The blast killed Robert Scott Gallagher, 49; Charles Budds Bolchoz, 48; Karey Renard Henry, 35; and Parrish Lamar Ashley, 36. At the time of his death, Gallagher was Marketing Director for T2 Labs. Fourteen people were hospitalized for chemical exposure or their injuries after the blast. The company laid off workers and shut down in the following months.

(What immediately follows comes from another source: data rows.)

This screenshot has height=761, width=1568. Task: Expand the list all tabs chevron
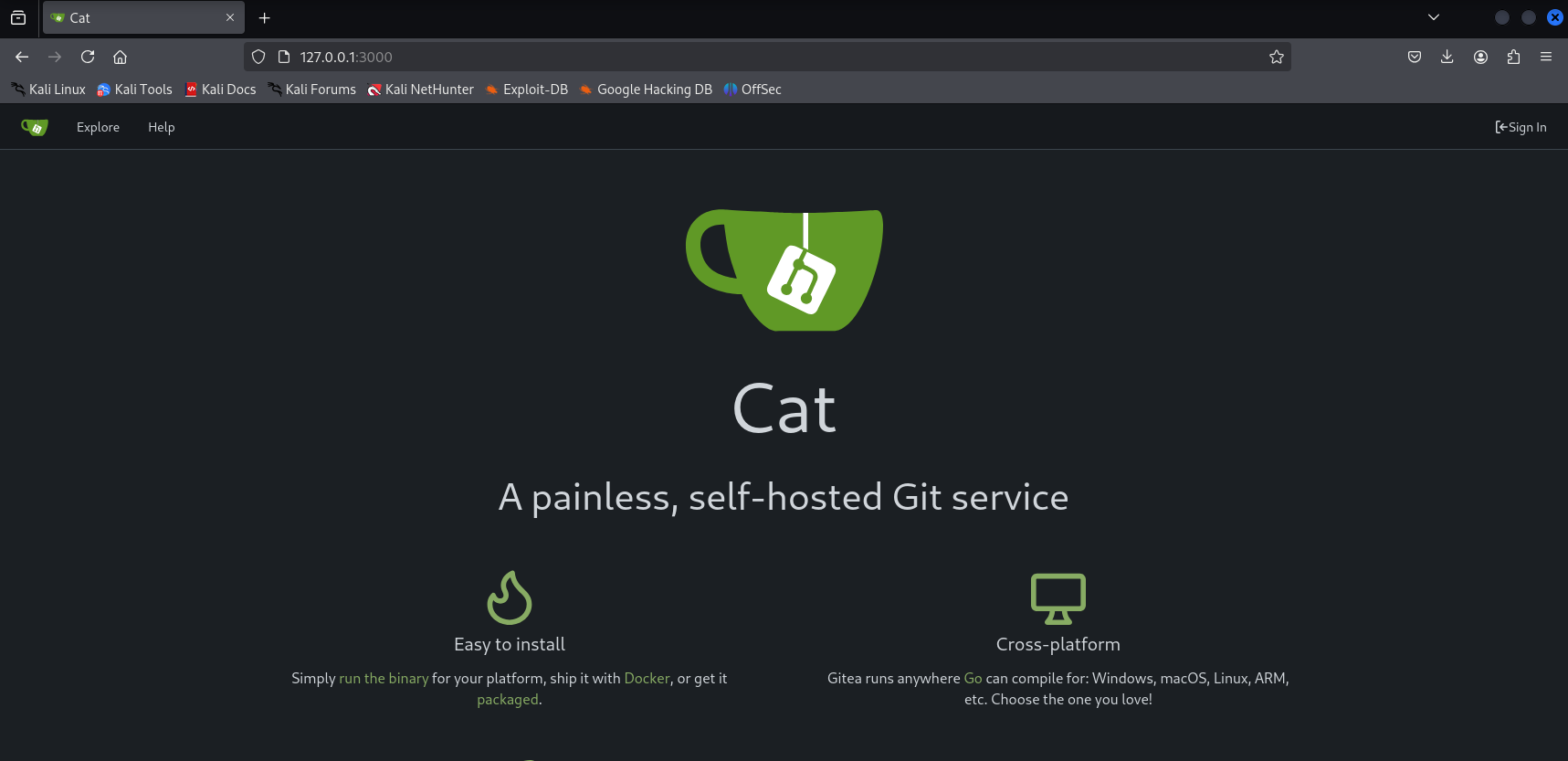click(1433, 17)
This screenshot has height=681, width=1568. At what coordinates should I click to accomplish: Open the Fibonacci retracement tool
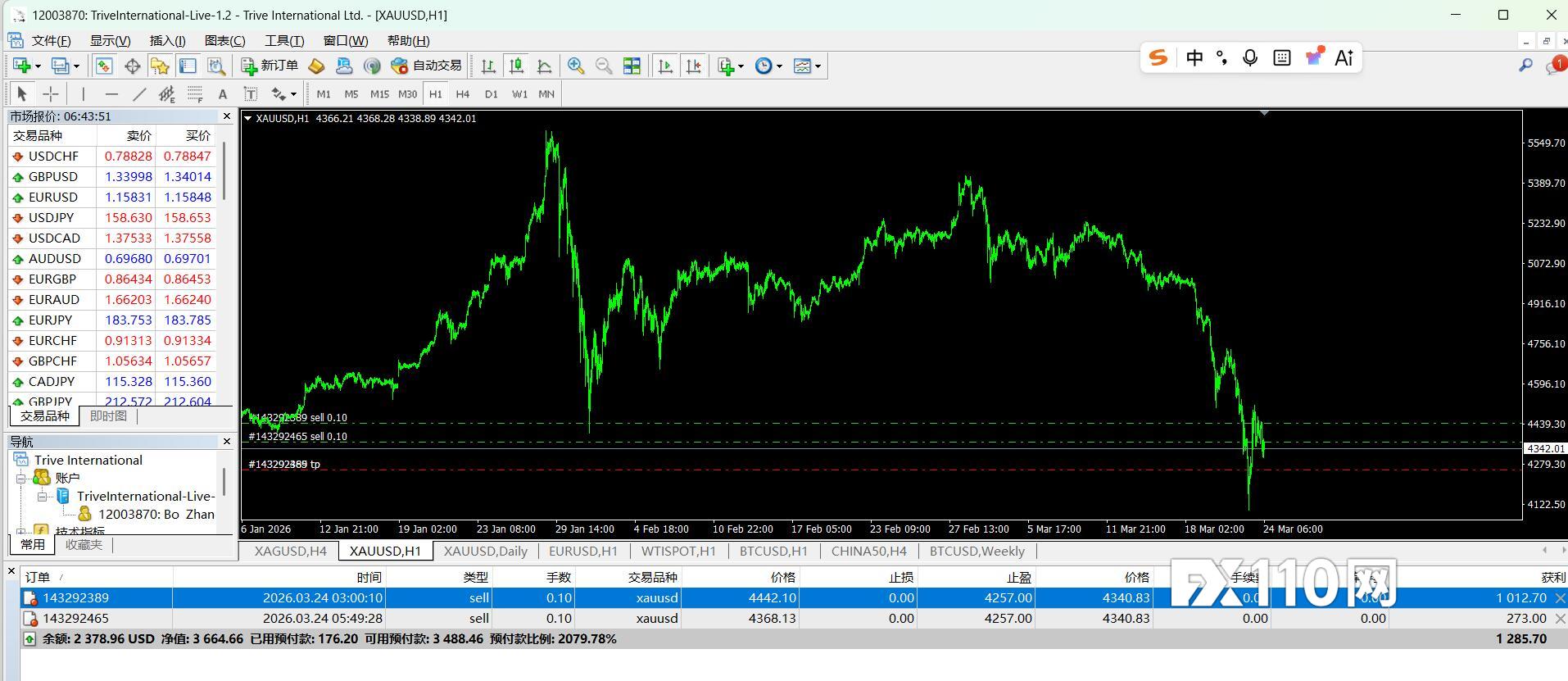point(195,94)
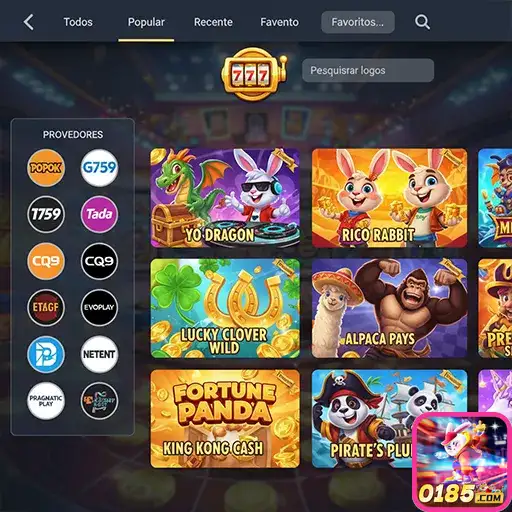Click the 0185.com promo banner
The height and width of the screenshot is (512, 512).
coord(462,462)
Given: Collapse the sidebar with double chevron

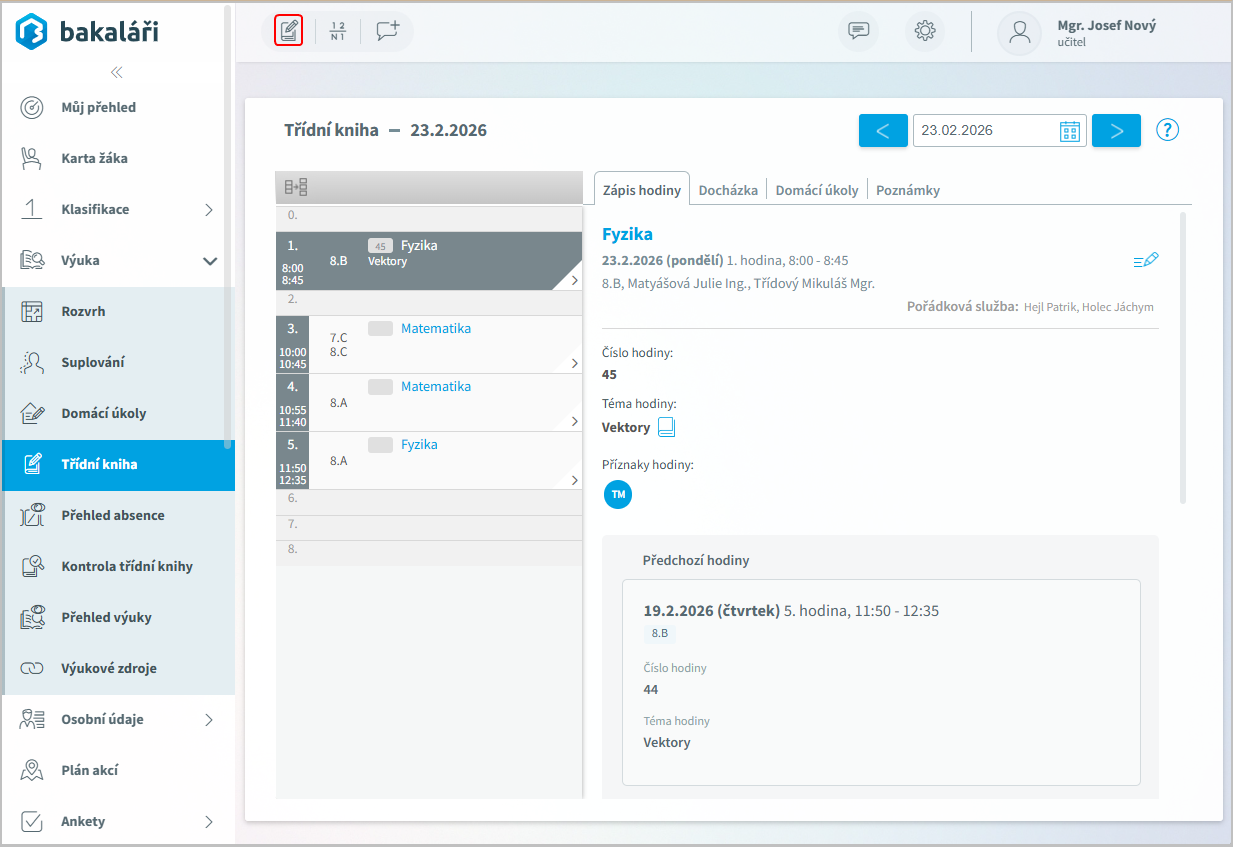Looking at the screenshot, I should point(117,72).
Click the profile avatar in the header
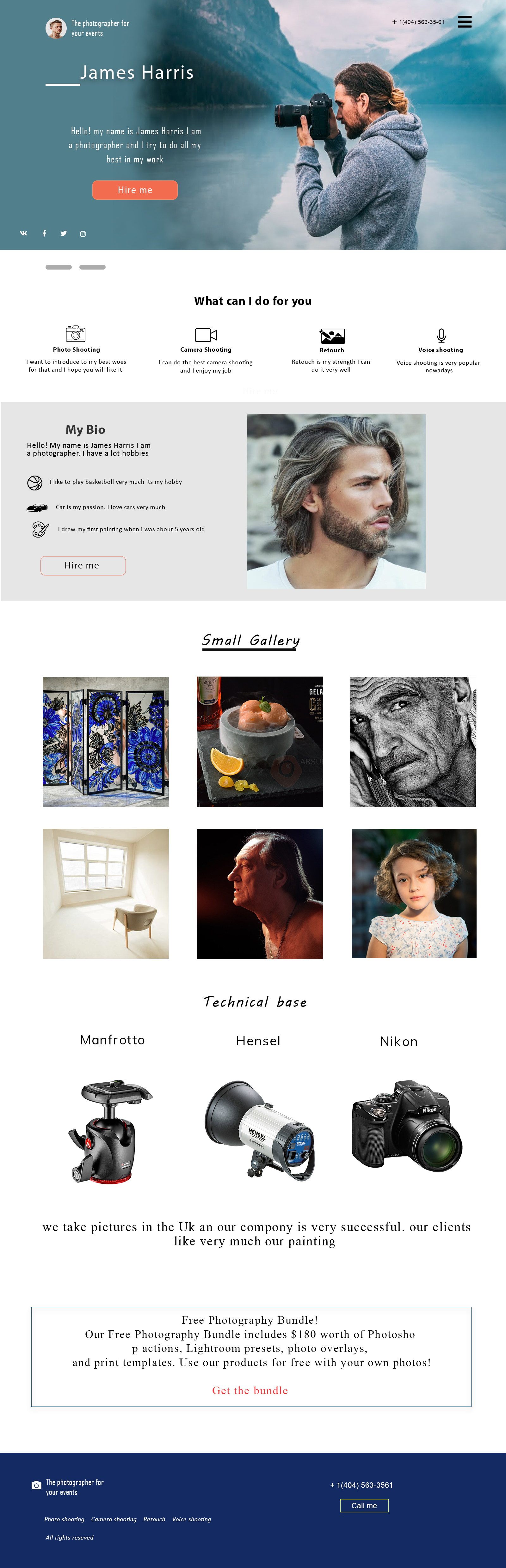The image size is (506, 1568). (x=56, y=28)
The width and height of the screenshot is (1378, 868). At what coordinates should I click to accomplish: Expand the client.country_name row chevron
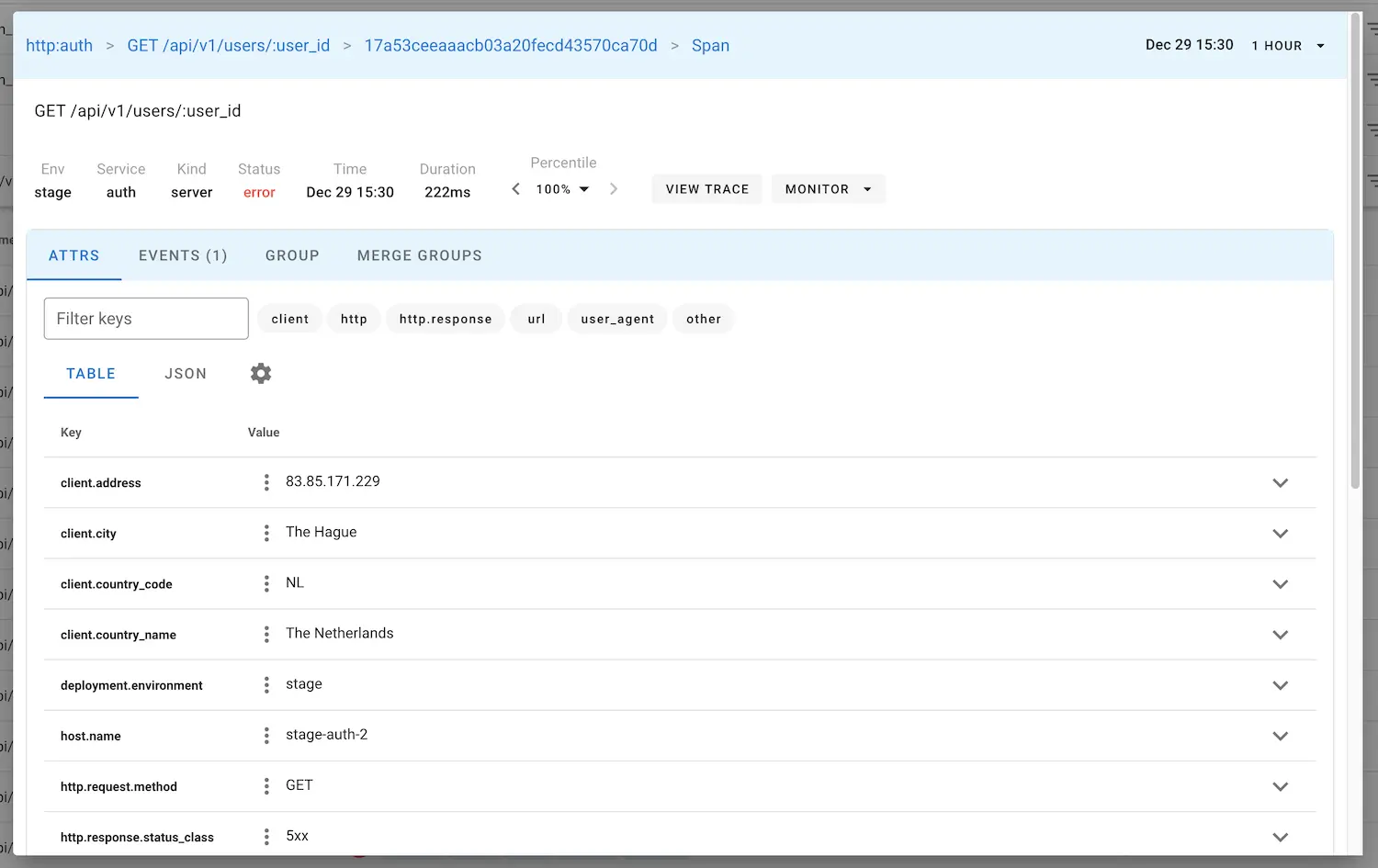tap(1280, 635)
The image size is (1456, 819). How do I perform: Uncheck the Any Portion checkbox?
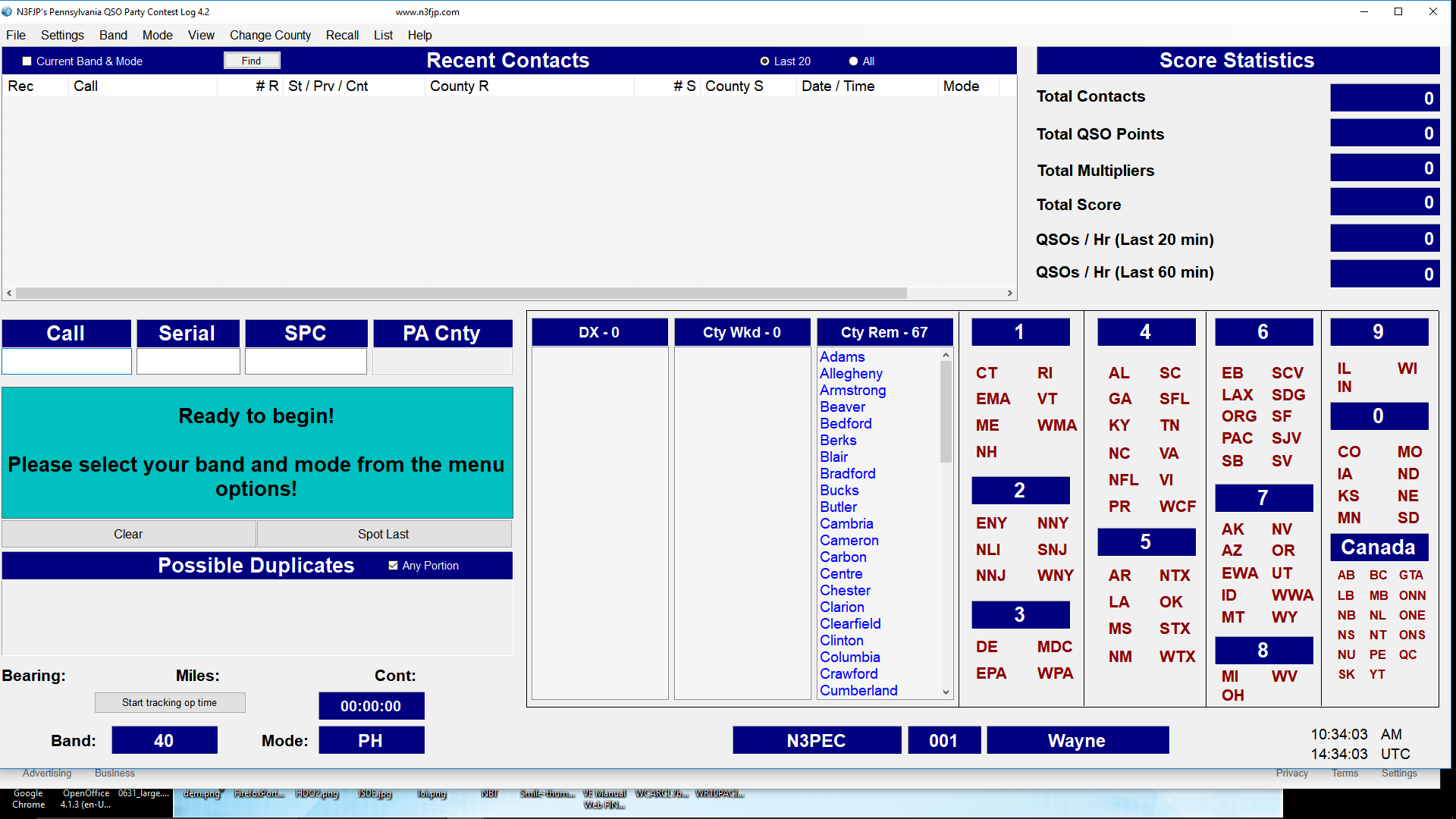(x=393, y=566)
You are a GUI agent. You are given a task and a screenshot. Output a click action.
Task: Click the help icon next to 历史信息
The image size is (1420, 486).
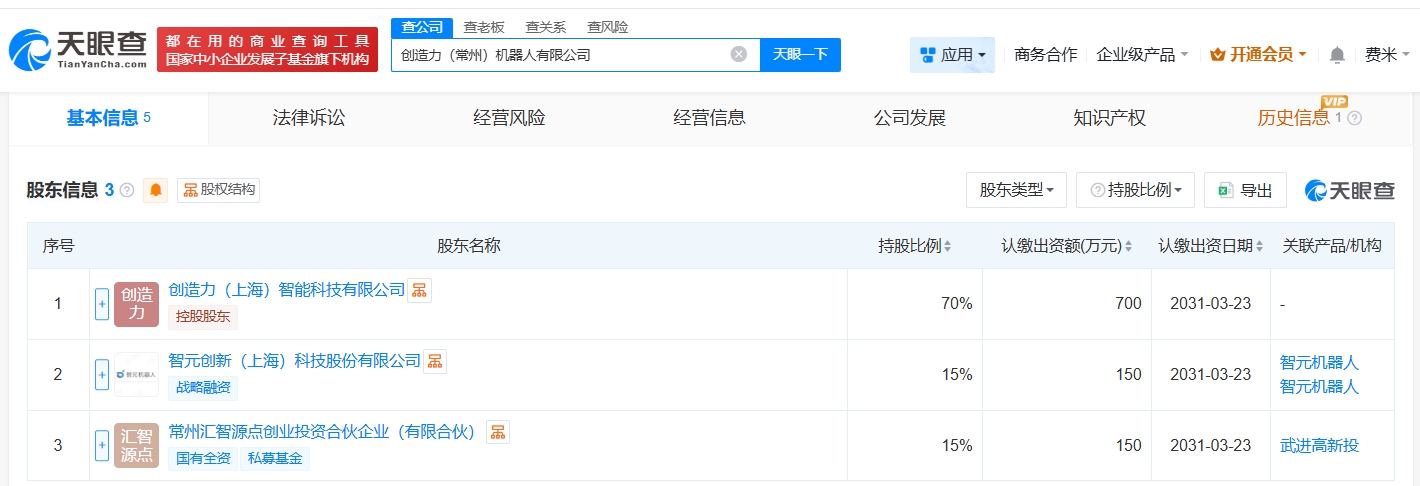pyautogui.click(x=1355, y=118)
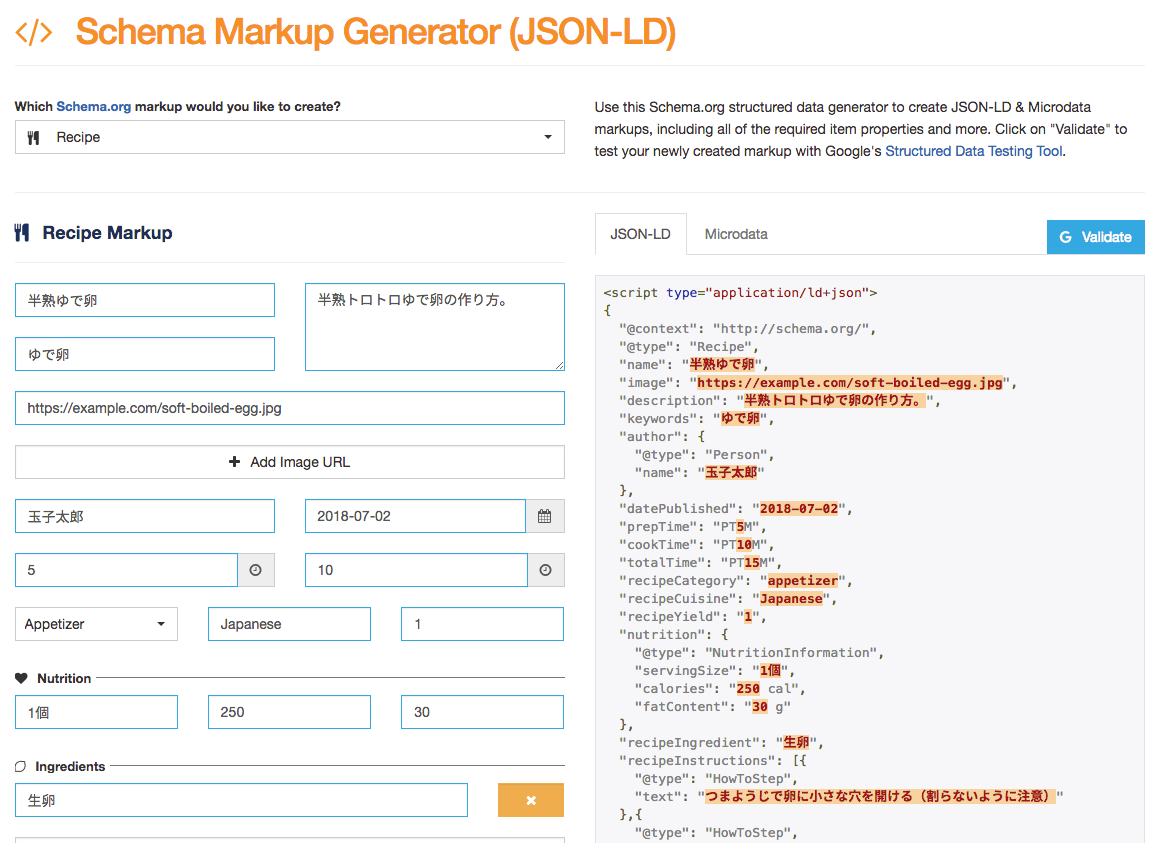Click the clock icon next to prep time 5

(x=255, y=570)
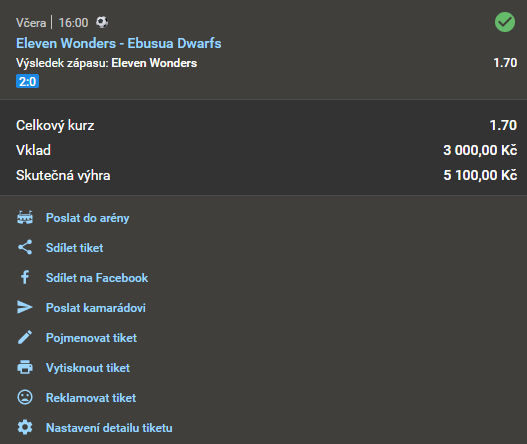Image resolution: width=527 pixels, height=444 pixels.
Task: Choose Pojmenovat tiket entry
Action: tap(91, 337)
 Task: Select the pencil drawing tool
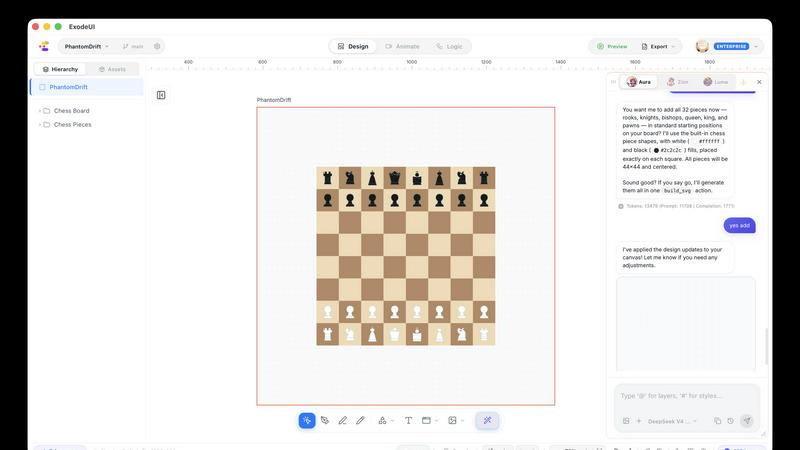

In September 2009, a report was released by the U.S. Chemical Safety and Hazard Investigation Board as to the cause of the accident. The explosion occurred in a 2500 usgal batch reactor during production of methylcyclopentadienyl manganese tricarbonyl (MCMT). The reactor cooling system, which lacked backup systems, failed; this led to a thermal runaway. Pressures rapidly reached 400 psi, bursting the reactor's rupture disc, but this was insufficient to slow the runaway reaction. Nearby witnesses described a jet engine-like sound as high pressure gases vented from the reactor. At the same time pressure increased in the reactor, temperatures also increased in the reactor until the solvent (diglyme) reached decomposition temperature. The pressure and temperature continued to increase until the reactor violently detonated. Damage from the explosion was severe enough that 4 buildings in the immediate vicinity of the plant were condemned.